Best Practice

The power of the school gate: Are your pupils ready to learn?

Facing problems with pupils arriving in class not prepared for learning, and the disruption this causes, school leader Allen Hall drew a red line at the school gate in a bid to change habits and ensure pupils arrived at school ready for the day ahead

During a typical wet November in 2015 Waterhead Academy was visited by Ofsted for our third Section 8. The leadership team had worked tirelessly since going into special measures a year earlier, and we were hopeful that we would receive another positive report and inch closer to the end of the process.

Waterhead Academy was formed from two local schools. Recently, it was featured in The Guardian as a remarkable school that could “teach a divided town to live together”. This was down to resilient and committed staff and a community determined to improve the life chances of their young people.

However, hearing the lead inspector say that we were “not making progress” sucked the oxygen out of the room. The result was an educational backdraft that set off a chain of events as we teetered on the edge of our very own Darvaza crater.

After four headteachers in as many years, including pre-opening and a new executive principal installed days before the Section 8, there was a mountain to climb and a burning platform to improve student outcomes.

But we were led by an executive principal with a clear vision, and he rallied the leadership team to focus on the building blocks of improvement, throwing things out if they were not working, and keeping things simple and measurable.

One upside of going into special measures was that the silos within the leadership team gave way to exciting collaboration.

As part of the Future Leaders programme that I was undertaking at the time, I had to implement a school improvement impact initiative. I chose to build a partnership between teaching and learning and personal development, welfare and behaviour. My objective was to improve student behaviour for learning in the classroom.

Ofsted’s recent research survey found that 38 days of the year are lost to low-level disruption (Below the Radar: Low-level disruption in the country’s classrooms, Ofsted, September 2014) and the majority of teachers’ feedback suggested that talking, not following instructions and interrupting learning were the most common reasons for poor classroom behaviour.

A key concern for us was that many pupils came to school without the proper equipment they needed to learn. This could quickly escalate to disruptive behaviour. Therefore, the core strategy of my impact initiative was setting up the “morning gate red line” in order to improve pupil preparedness for the school day.

I wanted to make sure that all students were prepared for lessons, so there would be the maximum amount of time for learning. The school gate was the threshold. All pupils would have to present their equipment at the gate. Any missing pens, rulers or planners could be purchased at the pop-up equipment shop we set up at the front of school. By encouraging pupils to take responsibility – one of our core values at the school – and practice good habits we wanted to set clear expectations of what should happen both in and out of the classroom.

However, change management is not simply about saying “it’s happening”, but it is an on-going process to ensure lasting success. My interest in change management was sparked at a Future Leaders training event. The session shared different viewpoints and models for making change, but I found that Kotter’s eight-step model was a particularly useful and clear tool to organise sustained change.

Recorded data

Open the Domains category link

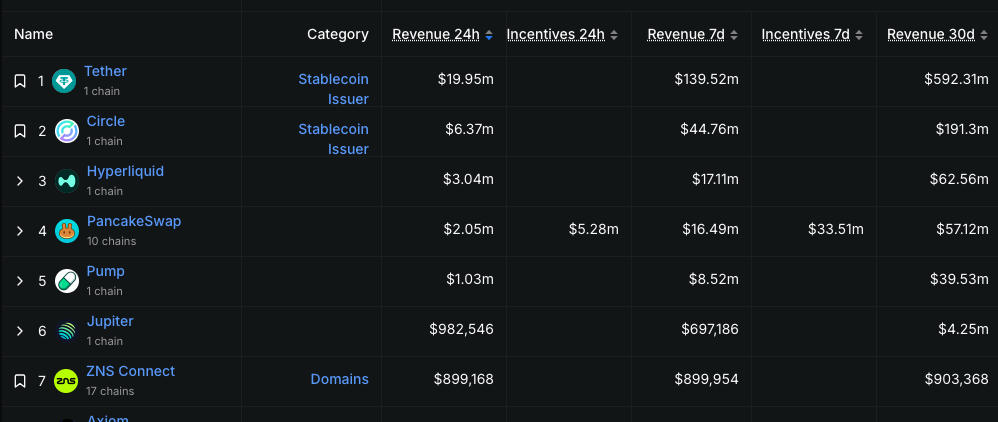pos(339,379)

Your goal
Render this sentence from the school gate article in Spanish: "A key concern for us was that many pupils came to school without the proper equipment they needed to learn." The listing has no connection to the school gate article.

Result for this exercise
Una preocupación clave para nosotros era que muchos alumnos llegaban a la escuela sin el material adecuado que necesitaban para aprender.